Apparently setting parental boundaries is archaic.  The days where a parent could give you the `look' and stop you cold in your tracks is `abuse'.  I had no problem growing up following the rules my parents laid out because they were reasonable with enough wiggle room for making my own mistakes. 
However, issues such as not going to school, going and staying out for as long as I liked, dating at 12 (LOL), showing disrespect for my parents, peers and teachers was NOT negotiable and was not permitted unless I planned on spending my summer vacation indoors.  I grew up when `grounding' meant something, lying, stealing, failing a class (I never failed a single class in my life), not cleaning your room, and telling your parents to go to hell had major consequences.  It is important to say that my parents did not strike me ONCE.  Physical punishment was never necessary because my boundaries and expectations were clearly defined and understood.  The very idea of disappointing myself and my parents was upsetting to me and deterred me from doing anything they did not approve of. 



Quoting SRUsarahSC:



Until they are 18 you are legally responsible for them and their actions.  I had a mind of my own but I knew damn well what the limitations set by my parents were and what the consequences were if I didn't follow the guidelines. It's not bad parenting to have some expectations and consequences for behavior.



Quoting FromAtoZ:






Quoting SRUsarahSC:



any parent who blames everyone and everything else for why their child doesn't listen/is a mini criminal, what have you.  



Quoting FromAtoZ:






Quoting SRUsarahSC:



I'll keep it simple. YES OP, THEY ARE.



Who is 'they', exactly??



 



Ahhh, I see.



Do you believe the majority of parents fall in to this category?
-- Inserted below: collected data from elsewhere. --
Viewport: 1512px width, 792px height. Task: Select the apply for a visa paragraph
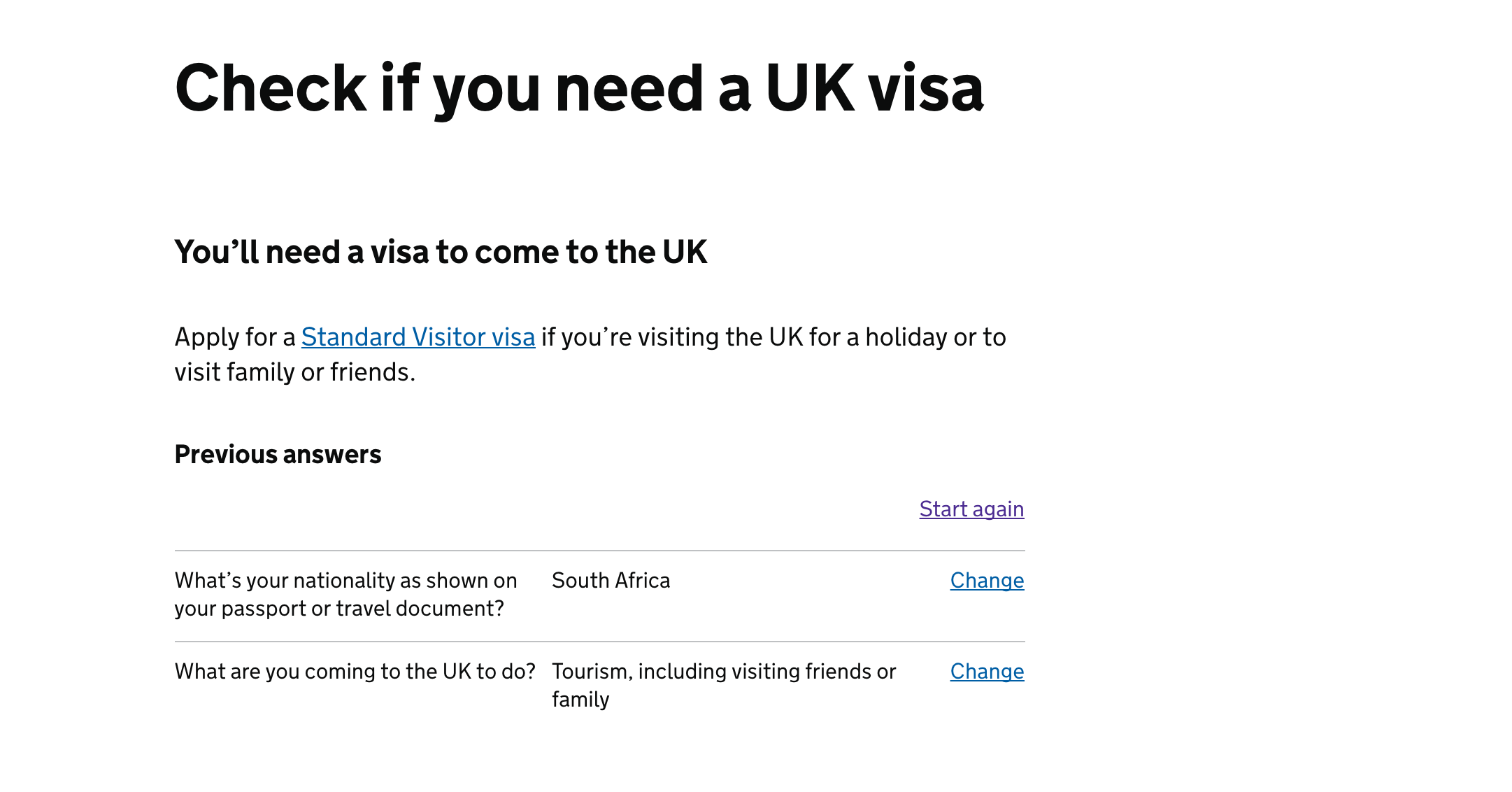pyautogui.click(x=591, y=354)
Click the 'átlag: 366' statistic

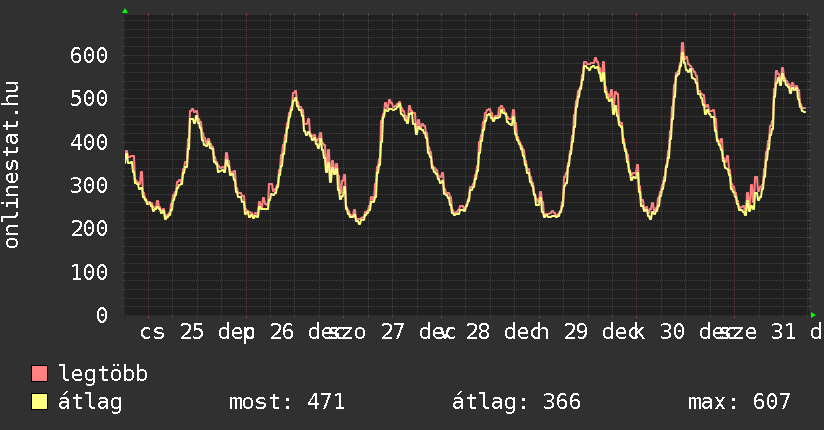pos(517,402)
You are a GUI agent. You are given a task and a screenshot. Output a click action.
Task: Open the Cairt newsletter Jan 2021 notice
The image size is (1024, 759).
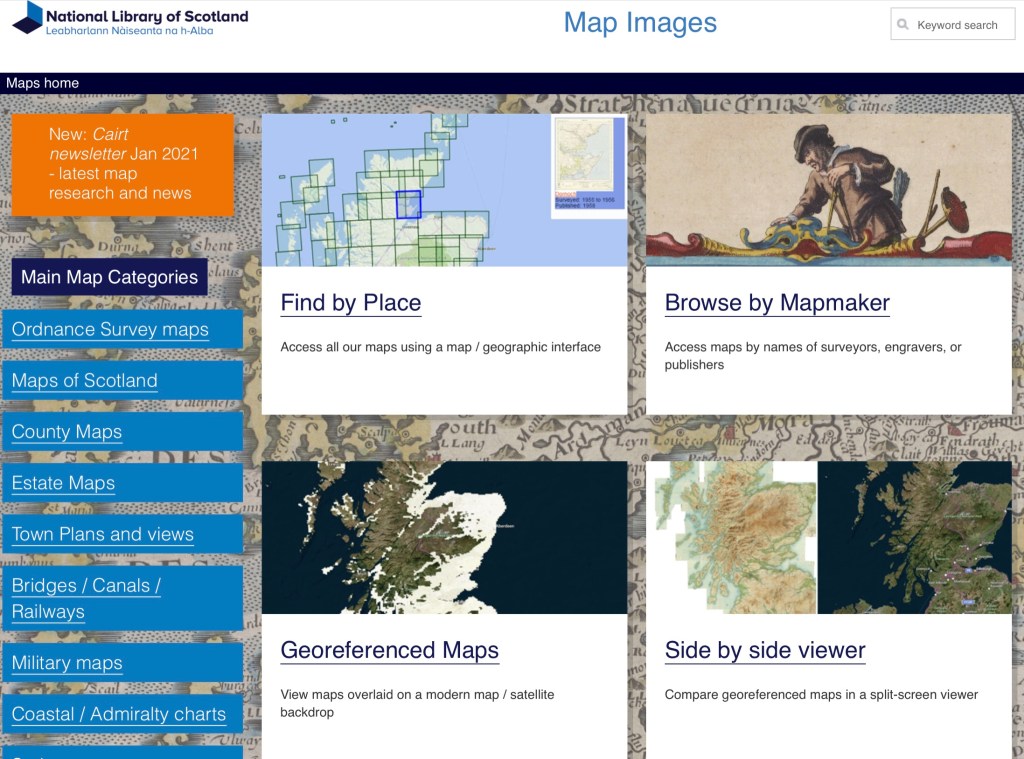[122, 163]
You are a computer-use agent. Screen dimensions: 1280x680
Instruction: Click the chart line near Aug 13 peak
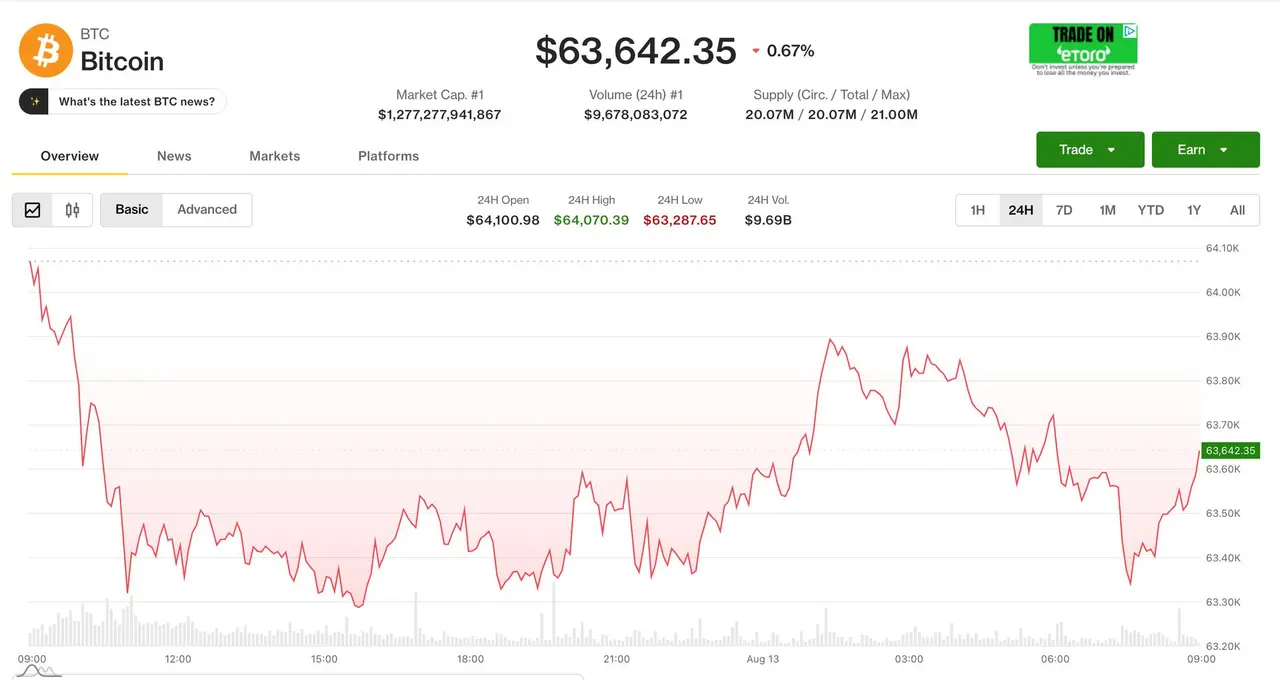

Do you believe that no child has a mind of their own and that all of the actions of the child are indeed the sole responsibility of the parent?



 



 



Posted on the NEW CafeMom Mobile
ms-superwoman
by Silver Member on Dec. 30, 2012 at 3:55 PM

It is our job to shape them and to teach them how to make good choices and be responsible for their actions, etc...You can teach your children and try to shape them until you are blue in the face. In the end they will make their own decisions. Whether they make good ones or bad ones, is completely up to them.

If you believe that getting pregnant, drinking, and doing drugs are new things that kids are just starting to get into, you are highly mistaken.

hemlockprimrose
by on Dec. 30, 2012 at 4:22 PM
1 mom liked this

OK ladies, I am Blue_pagans mom... Her dad left me with her and her sister with $ 4.00.. I didn't work through the marriage.. I was a SAHM but 3 years out of that we lived in Germany.. so once he left.. I would do anything for my girls... he sister was still small .. my mom would watch her while I worked part time ( my dad's health ) was not good that is why she could only baby sit part time... I always taught my kids respect, manners, I am there best friend.. but also there mom.. they can come to me for anything.. they were not spoiled by far.. I didn't have the money to spoil them.. sure I do feel guily at times.. but I know what wonderful woman they have become.. I am so very proud of my kids!!! 

blues_pagan
by on Dec. 30, 2012 at 5:25 PM

And I think that you can easily say that you didn't have to "control" us but you did a good job of instilling values in us so you knew we would do the right thing.


Love you mom.

Quoting hemlockprimrose:

OK ladies, I am Blue_pagans mom... Her dad left me with her and her sister with $ 4.00.. I didn't work through the marriage.. I was a SAHM but 3 years out of that we lived in Germany.. so once he left.. I would do anything for my girls... he sister was still small .. my mom would watch her while I worked part time ( my dad's health ) was not good that is why she could only baby sit part time... I always taught my kids respect, manners, I am there best friend.. but also there mom.. they can come to me for anything.. they were not spoiled by far.. I didn't have the money to spoil them.. sure I do feel guily at times.. but I know what wonderful woman they have become.. I am so very proud of my kids!!!